• INSTRUCTION:
Answer these questions from the passage on Jazz below.
(a) What does the narrator say is missing?
(b) Which two critics noted that the narrator's voice seems close to Toni Morrison's own?
(c) According to the passage, to whom does the "you" in the closing words refer for the first time in the text?

— start of SOURCE TEXT —

At the end of Jazz the narrator tells us that she had believed "life was made just so the world would have some way to think about itself, but that it had gone awry with humans because flesh, pinioned by misery, hangs on to it with pleasure. . . . I don't believe that anymore. Something is missing there. Something rogue. Something else you have to figure in before you can figure it out" (227-28). With these words she affirms the transitory nature of understanding, narration, and judgment as something that cannot occur outside a participation in ("figuring in") subjective interplay. This denial of the existence of an objective narrative space, and situating of the text within the broader signifying play of the world, links the performative and constative functions of Jazz, so that the closing words of the novel are an imagined injunction to, and declaration of, freedom: "[I'd s]ay make me, remake me. You are free to do it and I am free to let you because look, look. Look where your hands are. Now" (229). As has been pointed out by Michal Peled Ginsburg and Shlomith Rimmon-Kenan, at this stage of the novel the narrator's voice seems close to that of Toni Morrison herself. Moreover the "you," for the first time in the text, refers to the reader—or if one prefers, a narratee with no difference from the real reader.

— end of SOURCE TEXT —
— start of INFORMATION GIVEN —

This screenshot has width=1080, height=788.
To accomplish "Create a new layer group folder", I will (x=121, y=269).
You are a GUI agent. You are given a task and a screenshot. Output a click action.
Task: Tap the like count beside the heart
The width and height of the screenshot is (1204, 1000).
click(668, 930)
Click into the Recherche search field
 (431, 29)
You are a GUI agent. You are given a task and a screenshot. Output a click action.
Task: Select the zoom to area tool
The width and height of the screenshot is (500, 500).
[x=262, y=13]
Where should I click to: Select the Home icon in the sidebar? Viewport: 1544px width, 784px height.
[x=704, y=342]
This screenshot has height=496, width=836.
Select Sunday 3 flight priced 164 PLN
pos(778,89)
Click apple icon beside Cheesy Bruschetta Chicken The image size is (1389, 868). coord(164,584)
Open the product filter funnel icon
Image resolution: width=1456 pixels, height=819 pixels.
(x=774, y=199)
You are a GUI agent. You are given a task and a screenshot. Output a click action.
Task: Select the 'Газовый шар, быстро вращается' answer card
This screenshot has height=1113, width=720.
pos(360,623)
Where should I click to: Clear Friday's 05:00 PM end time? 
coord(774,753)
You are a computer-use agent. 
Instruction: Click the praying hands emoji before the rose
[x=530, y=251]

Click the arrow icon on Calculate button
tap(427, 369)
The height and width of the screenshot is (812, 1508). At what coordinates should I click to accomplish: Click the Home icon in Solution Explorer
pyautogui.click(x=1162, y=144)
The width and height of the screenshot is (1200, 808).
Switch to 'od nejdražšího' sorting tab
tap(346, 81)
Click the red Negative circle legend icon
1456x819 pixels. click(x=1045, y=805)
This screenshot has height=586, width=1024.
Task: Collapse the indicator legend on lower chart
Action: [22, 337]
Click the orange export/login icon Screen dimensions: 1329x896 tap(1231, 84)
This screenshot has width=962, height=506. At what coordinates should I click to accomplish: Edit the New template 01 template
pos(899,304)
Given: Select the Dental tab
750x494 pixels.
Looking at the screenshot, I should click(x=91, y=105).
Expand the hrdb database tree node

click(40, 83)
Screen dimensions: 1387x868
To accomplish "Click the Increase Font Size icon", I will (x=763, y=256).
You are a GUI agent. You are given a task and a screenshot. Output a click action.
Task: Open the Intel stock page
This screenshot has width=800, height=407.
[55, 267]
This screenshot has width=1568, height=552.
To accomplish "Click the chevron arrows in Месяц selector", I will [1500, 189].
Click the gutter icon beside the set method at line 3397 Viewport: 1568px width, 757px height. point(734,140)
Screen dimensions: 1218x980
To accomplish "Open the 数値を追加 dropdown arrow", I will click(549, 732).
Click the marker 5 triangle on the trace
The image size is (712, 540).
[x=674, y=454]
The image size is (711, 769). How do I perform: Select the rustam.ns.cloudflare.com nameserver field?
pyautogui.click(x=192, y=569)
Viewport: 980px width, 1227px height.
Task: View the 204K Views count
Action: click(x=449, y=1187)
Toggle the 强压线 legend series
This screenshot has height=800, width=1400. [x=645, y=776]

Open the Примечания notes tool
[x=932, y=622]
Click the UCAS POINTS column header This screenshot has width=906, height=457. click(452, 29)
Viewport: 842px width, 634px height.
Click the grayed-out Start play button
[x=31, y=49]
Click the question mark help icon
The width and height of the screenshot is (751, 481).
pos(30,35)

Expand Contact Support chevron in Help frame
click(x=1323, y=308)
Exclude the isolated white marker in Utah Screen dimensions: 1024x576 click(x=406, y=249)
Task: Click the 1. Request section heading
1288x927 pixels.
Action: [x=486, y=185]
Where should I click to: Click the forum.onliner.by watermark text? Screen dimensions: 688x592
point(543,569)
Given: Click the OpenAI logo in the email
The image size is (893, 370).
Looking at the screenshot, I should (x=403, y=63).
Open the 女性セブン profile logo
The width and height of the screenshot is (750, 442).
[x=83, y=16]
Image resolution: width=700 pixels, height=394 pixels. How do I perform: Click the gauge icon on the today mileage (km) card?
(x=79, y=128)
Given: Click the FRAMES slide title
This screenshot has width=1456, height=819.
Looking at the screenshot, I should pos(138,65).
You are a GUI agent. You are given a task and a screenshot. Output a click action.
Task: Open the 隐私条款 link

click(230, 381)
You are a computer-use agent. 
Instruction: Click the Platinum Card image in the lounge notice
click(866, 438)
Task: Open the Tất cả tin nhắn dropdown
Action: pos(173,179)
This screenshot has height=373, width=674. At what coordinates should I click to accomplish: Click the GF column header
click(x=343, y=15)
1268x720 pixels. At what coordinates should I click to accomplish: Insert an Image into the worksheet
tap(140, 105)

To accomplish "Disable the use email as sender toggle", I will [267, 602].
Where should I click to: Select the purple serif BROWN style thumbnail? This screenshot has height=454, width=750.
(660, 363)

— end of INFORMATION GIVEN —

• SOLUTION FOR THIS TASK:
(a) Something rogue.
(b) Michal Peled Ginsburg and Shlomith Rimmon-Kenan.
(c) The reader, or a narratee with no difference from the real reader.